La razón por la que O&H (y otros) terminan con algo plausible pero no persuasivo es que su punto de partida es equivocado. Hay una tendencia de los trabajadores de la conciencia a mirar hacia el procesamiento de la información, o la neurofisiología del cerebro, o las necesidades y el comportamiento humano, para sacar algo que-ba-ba-boom-nos da la conciencia (esto es típico del fisicalismo blando). No sólo sigue existiendo la brecha explicativa (Levine, 1983), sino que tampoco se plantea el caso que exige el surgimiento de la conciencia qua conciencia. Entonces, ¿hay un punto de partida mejor?

Creo que lo hay. En lugar de discutir sobre si hay una cuestión difícil de la conciencia (es decir, si hay un fenómeno que necesita ser explicado; Chalmers, 1997), para el que no hay solución a la vista, podría ser mejor preguntar, ¿qué tenemos que requiere la conciencia (por ejemplo, Humphrey, 2006)?

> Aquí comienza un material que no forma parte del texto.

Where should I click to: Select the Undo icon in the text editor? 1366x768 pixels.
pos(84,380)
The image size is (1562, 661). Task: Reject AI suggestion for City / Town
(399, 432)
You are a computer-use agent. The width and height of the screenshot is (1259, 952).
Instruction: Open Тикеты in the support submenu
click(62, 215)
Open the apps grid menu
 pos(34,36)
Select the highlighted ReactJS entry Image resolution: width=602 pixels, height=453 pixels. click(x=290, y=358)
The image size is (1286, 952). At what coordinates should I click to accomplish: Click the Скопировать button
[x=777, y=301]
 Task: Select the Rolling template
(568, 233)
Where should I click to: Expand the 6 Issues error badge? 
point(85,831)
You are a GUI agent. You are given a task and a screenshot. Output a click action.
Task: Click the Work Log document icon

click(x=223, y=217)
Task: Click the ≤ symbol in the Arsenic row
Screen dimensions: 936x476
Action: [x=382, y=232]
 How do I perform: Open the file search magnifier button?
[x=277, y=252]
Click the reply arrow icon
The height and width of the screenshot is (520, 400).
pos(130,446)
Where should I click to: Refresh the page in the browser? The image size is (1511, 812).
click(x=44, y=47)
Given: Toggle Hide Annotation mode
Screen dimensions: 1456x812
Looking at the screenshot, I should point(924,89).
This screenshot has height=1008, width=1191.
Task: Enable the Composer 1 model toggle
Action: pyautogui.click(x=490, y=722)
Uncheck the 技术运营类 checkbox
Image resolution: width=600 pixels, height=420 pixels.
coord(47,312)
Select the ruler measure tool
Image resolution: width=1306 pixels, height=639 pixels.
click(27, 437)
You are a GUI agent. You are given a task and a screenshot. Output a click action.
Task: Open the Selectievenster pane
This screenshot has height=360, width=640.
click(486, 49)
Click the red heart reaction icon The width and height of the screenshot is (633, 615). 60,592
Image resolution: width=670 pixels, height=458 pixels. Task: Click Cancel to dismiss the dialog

Para ilustrar el por qué (y no preocuparse por el cómo), considero dos posibles respuestas a la pregunta anterior2. La primera son los qualia, las instancias individuales (a lo largo del espacio y del tiempo) de nuestras experiencias subjetivas conscientes. Por definición, los qualia requieren conciencia. Dejando de lado la posibilidad de que no sean lo que parecen (Dennett, 1988), ¿podríamos necesitarlos (en algún sentido) y, por tanto, ser conscientes? ¿Cómo se utilizan los qualia? Cuando vemos «rojo», por ejemplo, estamos experimentando (típicamente) nuestra creencia (derivada de cálculos post-receptorales en el cerebro) sobre las propiedades de reflectancia espectral de una superficie que estamos observando (aunque carezcamos de los conocimientos técnicos para expresarlo así3). Cuando decimos «veo «rojo»» estamos utilizando los símbolos del lenguaje para transmitir esa creencia al exterior. Al igual que la palabra «rojo», el quale «rojo» no es una propiedad del mundo exterior, sino también un símbolo (o etiqueta), esta vez en el ámbito de la conciencia. Es una transmisión interna de nuestra creencia (normalmente con mayor precisión que los símbolos de palabras) sobre el mundo externo. (Otros qualia hacen esto para otras modalidades sensoriales, y también para las señales generadas internamente). Los qualia son valiosos. Sin embargo, apelar a la naturaleza simbólica de los qualia como justificación para ser conscientes nos sitúa en un terreno inestable: los símbolos son valiosos para el procesamiento de la información tanto si el sistema se presume consciente como si no (Marr, 1982).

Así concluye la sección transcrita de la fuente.